The dancer’s mysterious disappearance unfolded on Monday when a state park ranger found his 201

2 black Volkswagen Jetta uncovered in a parking lot near the lake.

A computer check showed that Stroik was not reported missing.

The next morning, a Missouri State Trooper site checked and found its car there, which resulted in a report of missing persons being submitted.

A pilot in a private plan who helped in the search for Stroik discovered his body in the lake.

She was last seen at a full meal in St. Petersburg. Louis suburb of town and country around 10.30 am on Monday.

An autopsy was expected to be completed on Thursday morning.

Domestic in South Bend, Indiana, had performed with St. Louis Ballet since 2017 and had the star in “Cinderella,” “Nutcracker” and “La Vie” with the company. She was also a former company member of the American Contemporary Ballet.

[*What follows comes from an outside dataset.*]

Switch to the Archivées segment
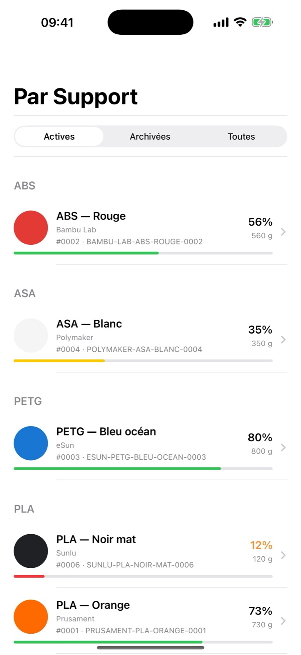 point(150,136)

“May Raffaella rests in peace. She was a beautiful soul we all will miss deeply,” said St. Louis Ballet on his website.

In Indiana, Stroik landed the concert as Sugar Plum Fairy in 2012 and 2015 productions of The Nutcracker in Southold, South Bend Tribune reported.

She was the daughter of Duncan Stroik, an architectural professor at the University of Notre Dame, who also owns an architectural firm in South Bend.

Former Southold artist director Erica Fischbach recalls the young dancer as someone who had “a very special artistic quality that is just unforgivable”.

“It’s almost like she surpassed every time she danced,” says Fischbach, now director of the Colorado Ballet Academy. “She gave something so special to everyone who looked at her that everyone just loved her. She would take people out of their lives and just look at her.”